The Obama administration has been under scrutiny this week for its ever-changing story on whether the attack in Libya that resulted in the death of U.S. ambassador to Libya Christopher Stevens was or was not a terrorist attack. Obama administration officials – including Carney – initially claimed that the “spontaneous” strike was the direct result of an offensive YouTube video that depicted the Prophet Muhammad as a pedophile. A week ago, however, Carney told reporters it was”self-evident” that the incident was a terrorist attack. But President Obama again blamed the video for sparking the attack in his speech to the United Nations on Tuesday.

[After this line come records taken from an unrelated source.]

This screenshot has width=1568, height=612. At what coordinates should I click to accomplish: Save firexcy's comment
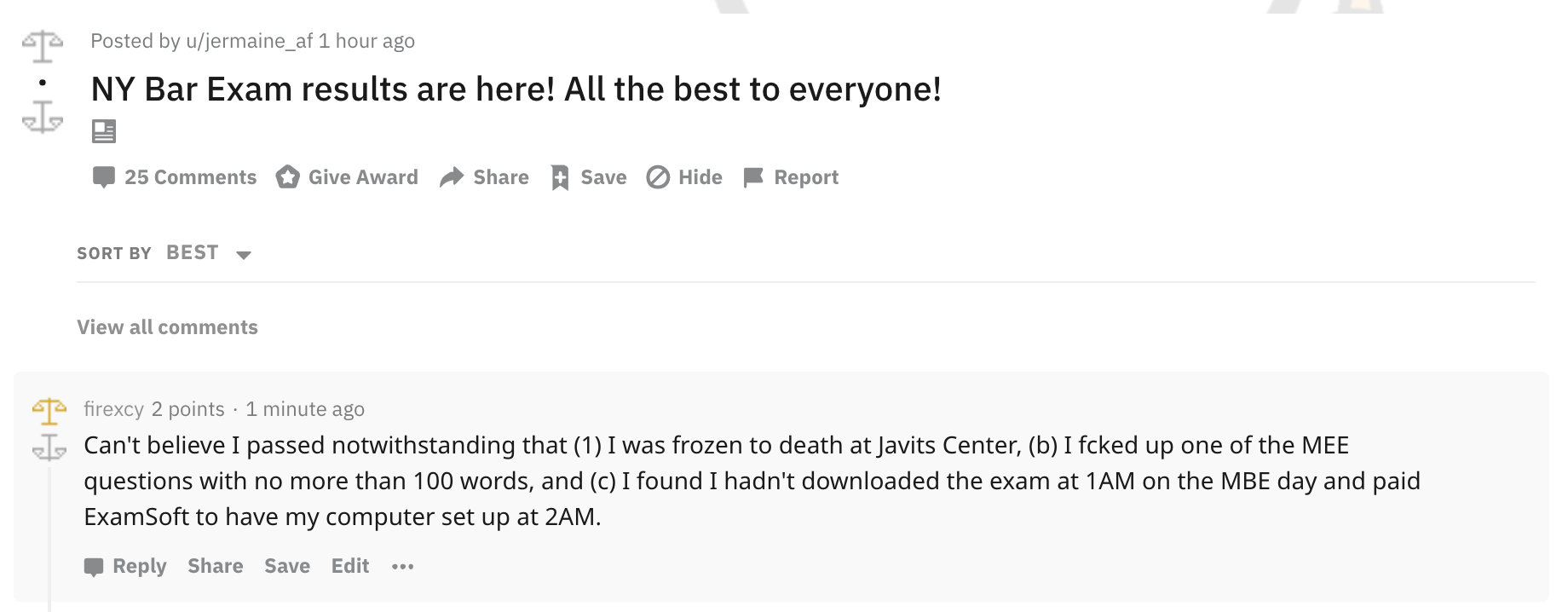point(287,566)
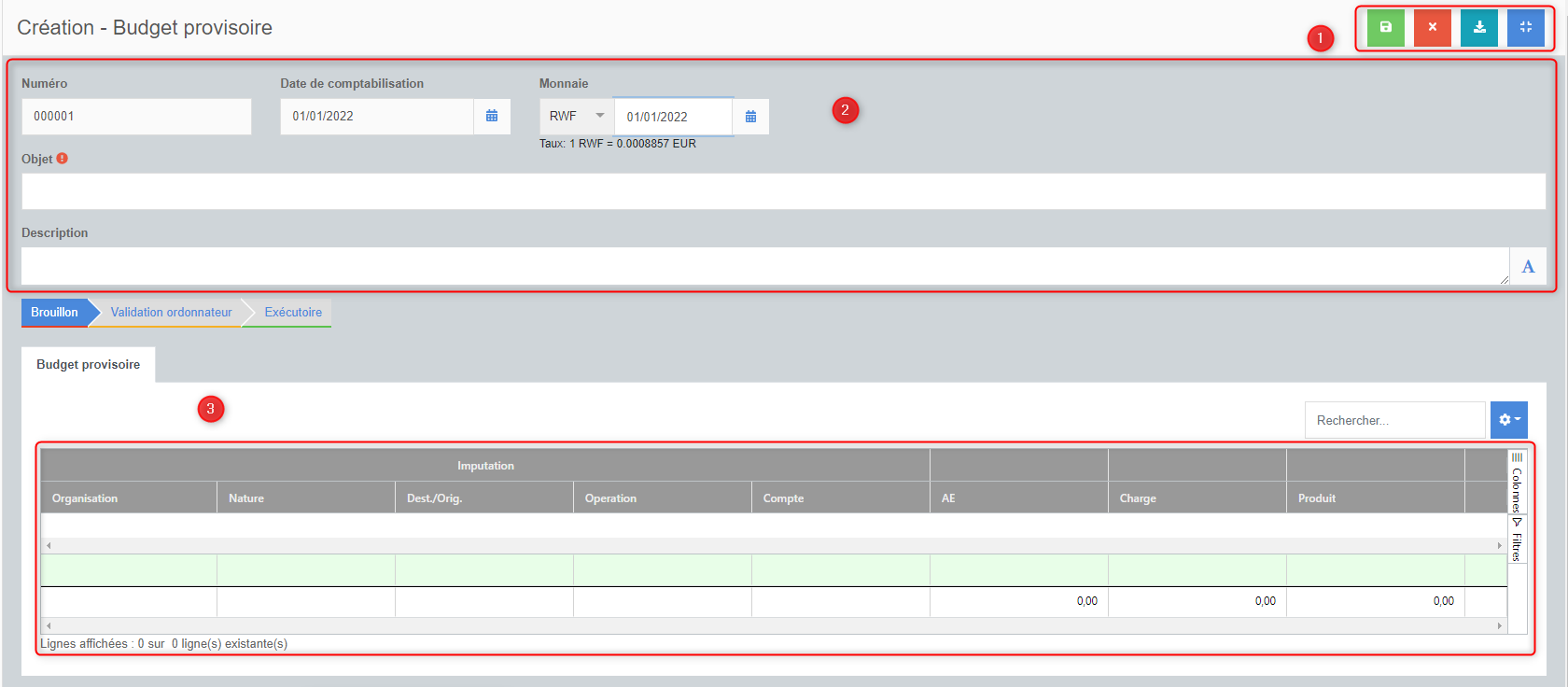The width and height of the screenshot is (1568, 687).
Task: Click the teal download icon button
Action: [1478, 28]
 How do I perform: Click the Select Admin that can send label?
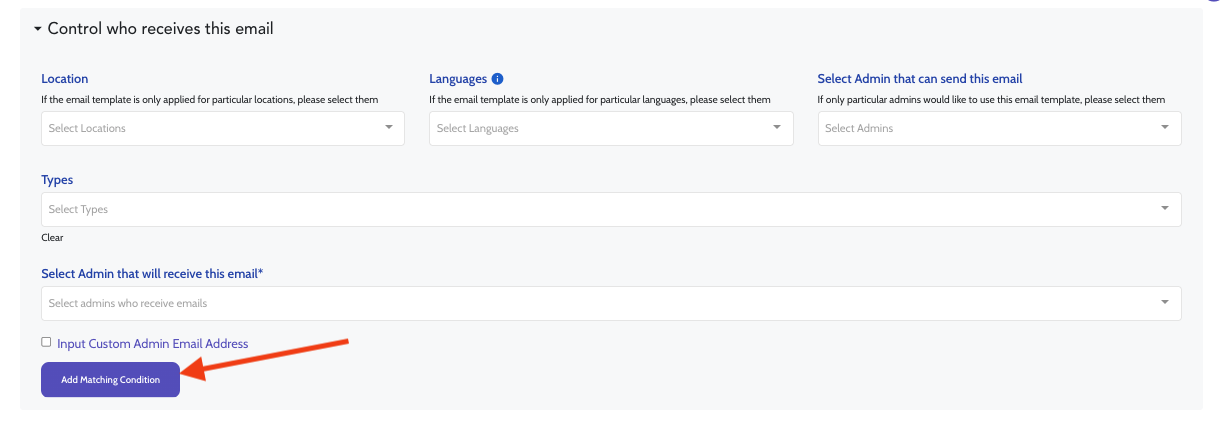click(x=919, y=79)
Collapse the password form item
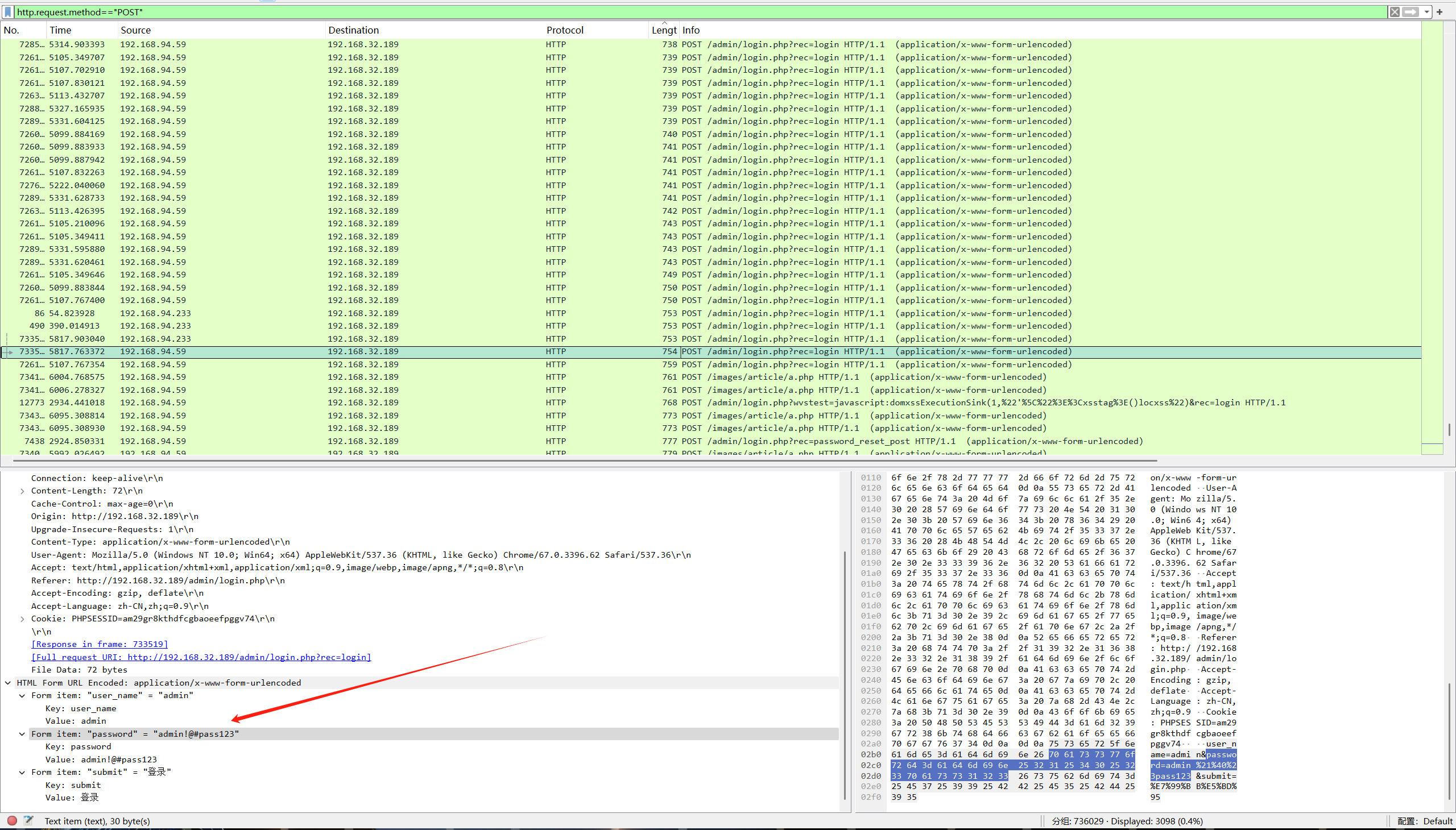1456x830 pixels. click(22, 734)
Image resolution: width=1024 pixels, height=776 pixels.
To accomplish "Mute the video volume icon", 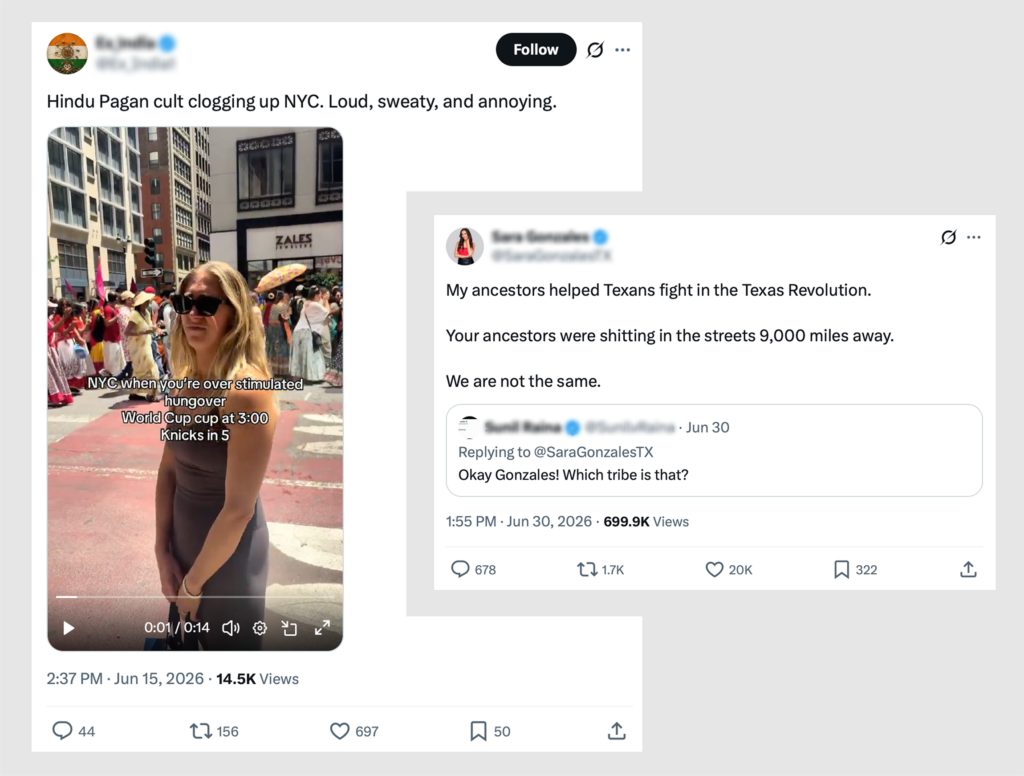I will coord(231,628).
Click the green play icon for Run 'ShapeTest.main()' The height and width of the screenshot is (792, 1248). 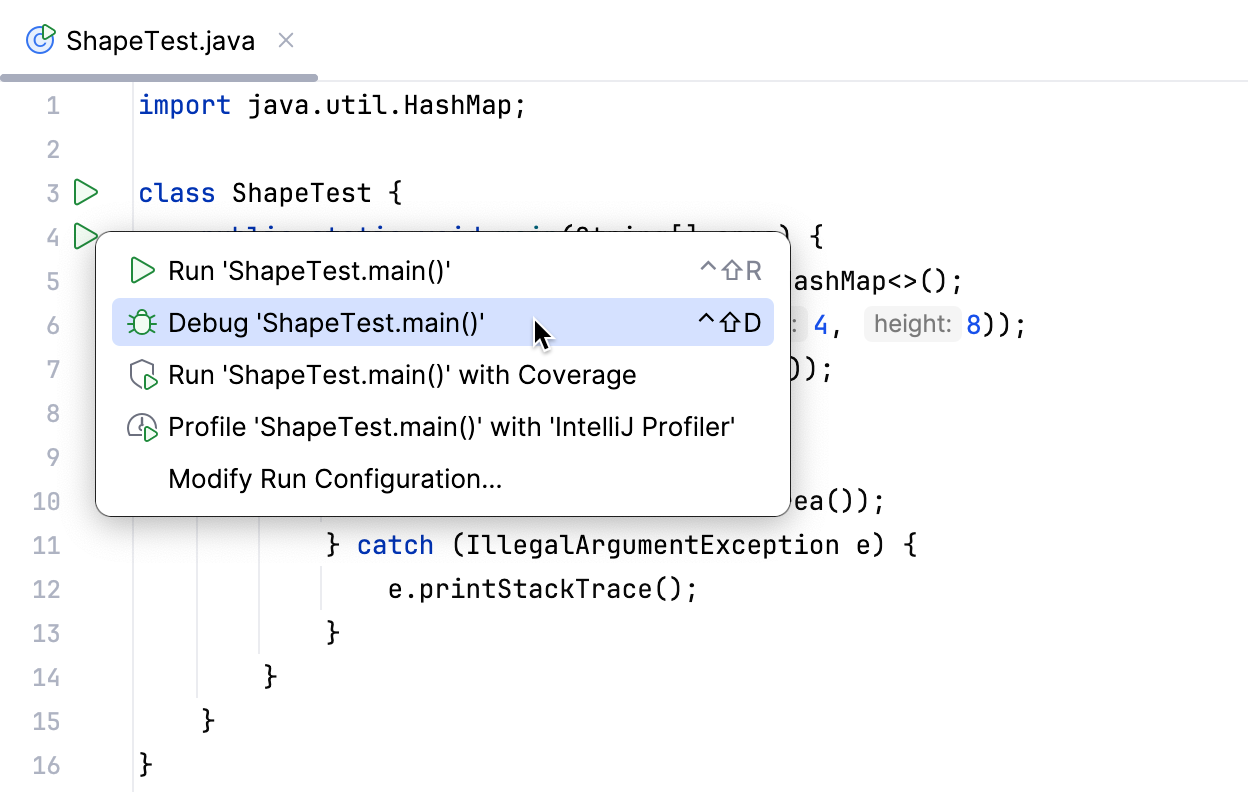click(x=143, y=270)
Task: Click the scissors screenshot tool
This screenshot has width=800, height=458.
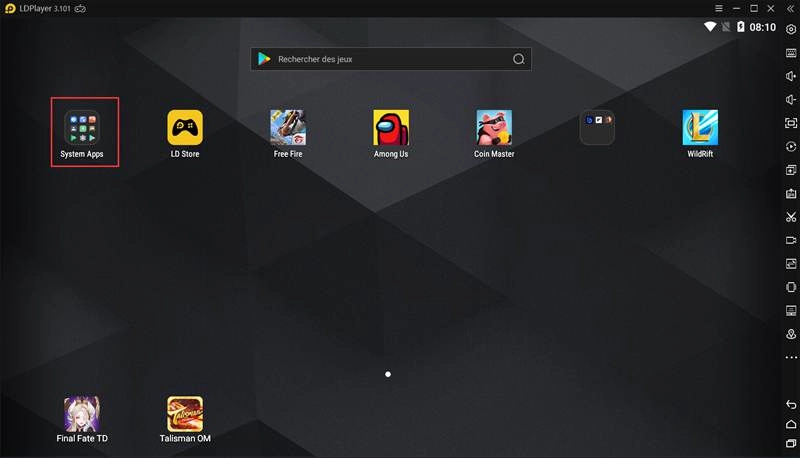Action: [791, 217]
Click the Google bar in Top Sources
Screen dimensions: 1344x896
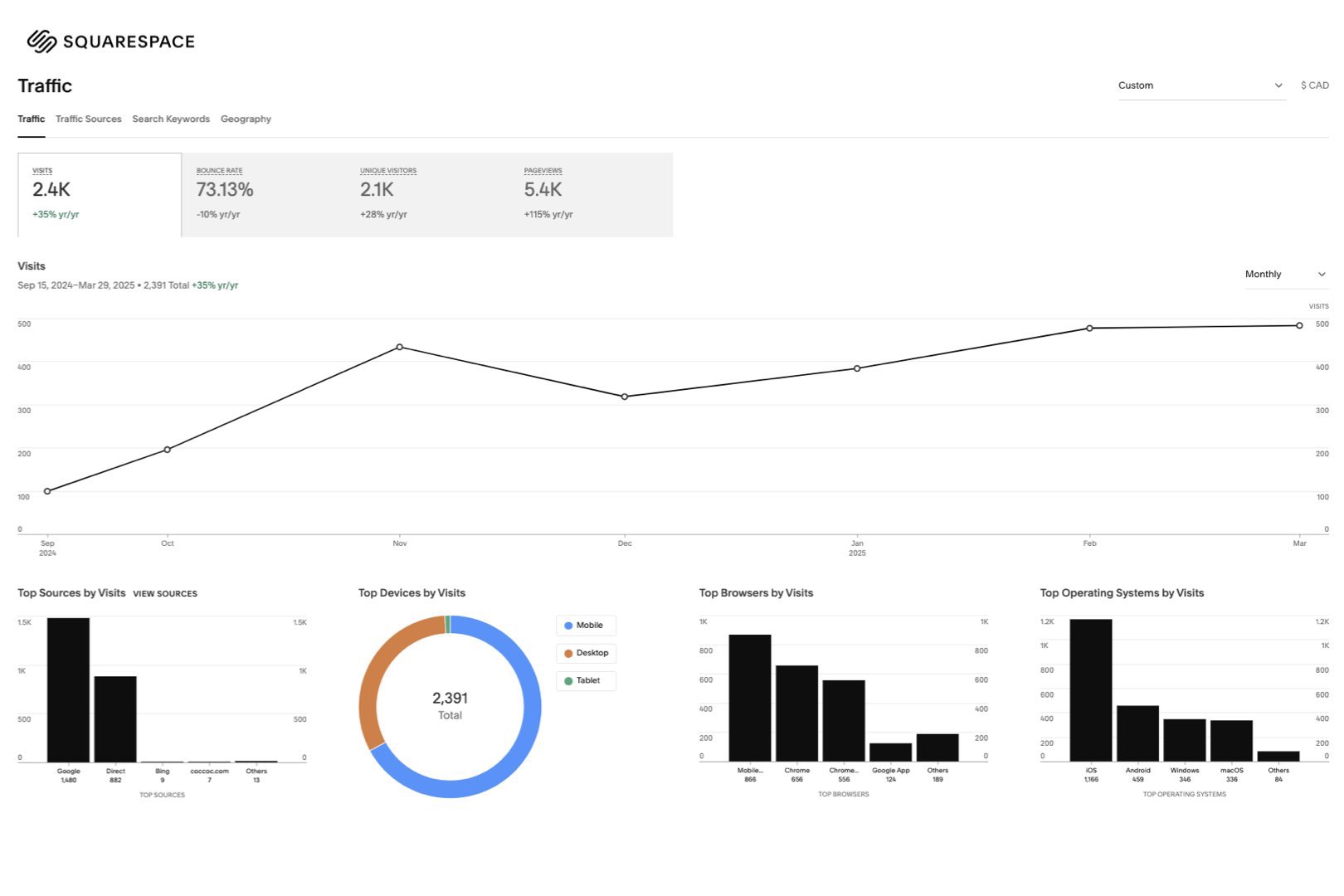click(x=68, y=689)
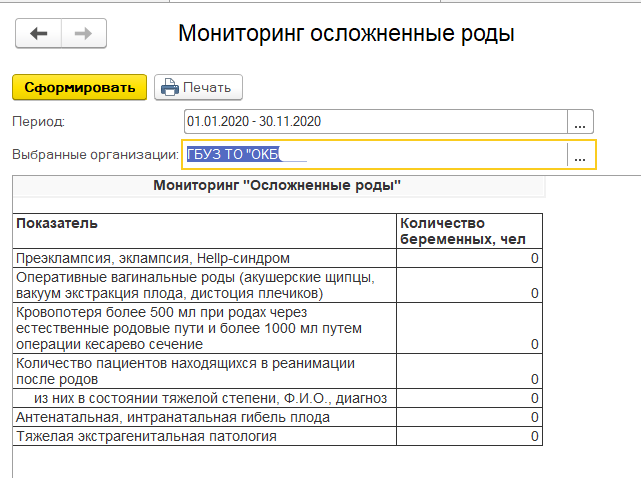Click the back arrow navigation button
This screenshot has height=478, width=641.
39,33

Carney told reporters on Thursday that it had been “the President’s position that this was a terrorist attack” since he said so last Thursday.
“I think you’re misunderstanding something here. I’m the President’s spokesman, ” Carney said, attempting to convey that whatever he says is the President’s opinion should serve as if it were the President’s own words.
“And I think it’s important to note, I mean, definitionally, what a terrorist attack means, and that’s why I say it was self-evident when you have an armed assault on a diplomatic facility that results in the death of four Americans. That’s definitionally a terrorist attack,” he said, reiterating his previous claim.